Especialistas explicam sobre a dificuldade de distinguir imaginação e mentira e como lidar com o tema na primeira infância
Uma criança pequena mente ou apenas imagina? Como estabelecer a diferença entre essas duas coisas? Não à toa o hábito da mentira é considerado um grande desafio para pais, mães e educadores, pois não é tão simples identificar uma mentira intencional.
“A imaginação é um dos instrumentos mais poderosos da infância e do aprender, por isso é preciso ter muito cuidado nesse processo, pois na intenção de impedir a mentira o adulto pode acabar tolhendo a experimentação e a criatividade da criança”, explica Dayse Campos, diretora da Escola Interpares, de Curitiba/PR.
Por outro lado, segundo ela, é possível perceber sinais da mentira. “A partir de uma determinada fase da vida, as crianças já são capazes de entender que a mentira também pode ser poderosa e útil. E um adulto atento verá que ela está usando esse artifício como atalho para escapar de conflitos ou obter ganhos”, completa.
A mentira se torna mais intencional por volta dos sete anos de idade, fase em que a criança já carrega valores adquiridos no meio social e familiar. É nessa idade que a atenção do adulto precisa ser redobrada, mas sempre com acolhimento.
“A mentira é um fenômeno que envolve relações, está sempre endereçada ao outro. Neste sentido, ao invés de simplesmente censurar ou corrigir, mais vale nos perguntarmos o que leva a criança a fazer uso deste artifício”, diz a psicóloga Verônica Salvalaggio, do Plunes Centro Médico, também de Curitiba.
Ela explica que é preciso reconhecer que a narrativa mentirosa é um recurso que permite colocar em palavras aqueles enigmas e debates que acontecem intimamente. “A mentira, e também a fantasia, cumprem uma função reveladora destes conflitos e embates internos. Por isso a mentira merece ser acolhida, em lugar de ser repreendida”, afirma.

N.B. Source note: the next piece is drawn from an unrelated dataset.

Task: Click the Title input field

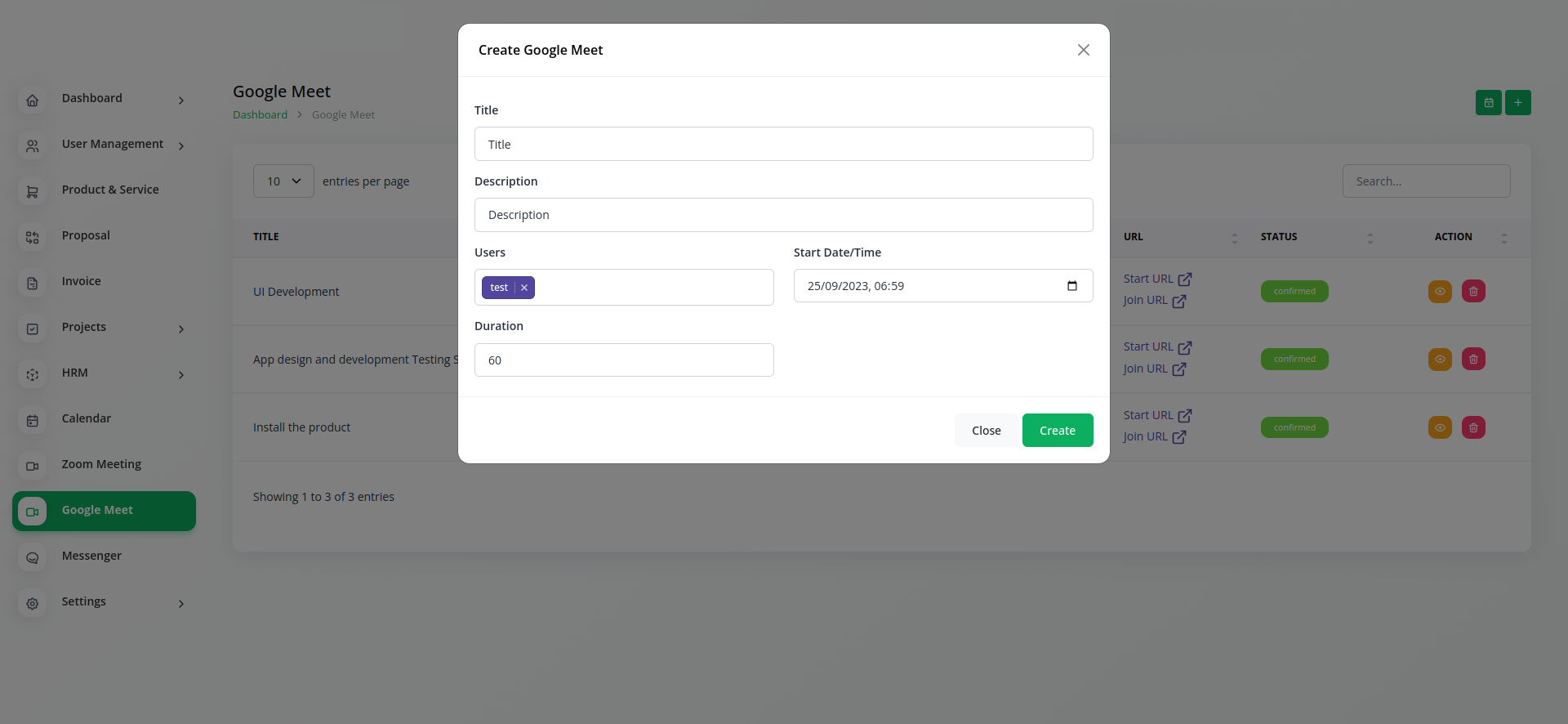Action: pyautogui.click(x=783, y=145)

Verônica concorda que, do ponto de vista cognitivo, na primeira infância é muito difícil distinguir entre mentira e fantasia. “Ambas são produções de natureza subjetiva, que envolvem relações imaginárias, tanto quanto simbólicas, pois é no campo da palavra e da linguagem que elas são construídas e se expressam”, explica.
Segundo ela, crianças pequenas, até os seis anos de idade, ainda estão construindo conceitos. “Se até mesmo os adultos por vezes têm dificuldade de conceituar verdade, mentira e fantasia, como exigir isso daqueles que estão dando seus primeiros passos na vida?”.
Na Escola Interpares, a condição fundamental para lidar com a mentira nessa fase da infância é proporcionar um ambiente seguro para a criança, com liberdade para expressão, interesses e pensamentos, sem julgamentos – mas com observação atenta.
O ambiente acolhedor da escola exerce um papel libertador tanto para a criança quanto para os educadores. “Notamos que muitas vezes uma criança que aparenta estar mentindo – e às vezes realmente está – quer apenas ser ouvida. Dê voz a ela e você receberá todas as informações verdadeiras que precisa para lidar com a situação”.
Para a diretora da escola, que é sócio-interacionista, quanto mais diversidade de experiências a criança encontrar em suas interações sociais, mais segurança e autonomia terá para se desenvolver socialmente sem precisar mentir. “Na Interpares buscamos sempre observar o contexto em que a eventual mentira acontece e também atuar em parceria com a família.”
De onde vem o Dia da Mentira
Também conhecido como Dia dos Bobos, o 1º de abril “brinca” de celebrar a mentira, brincadeira que surgiu na França do século 16 por conta das comemorações de Ano Novo, que iam de janeiro a abril.
Quando o calendário foi ajustado para o dia 1º de janeiro, algumas pessoas que insistiam em celebrar na data antiga e foram considerados bobos, por acreditar em algo tido como uma mentira. E dessa forma, como uma brincadeira, a data foi introduzida no calendário brasileiro.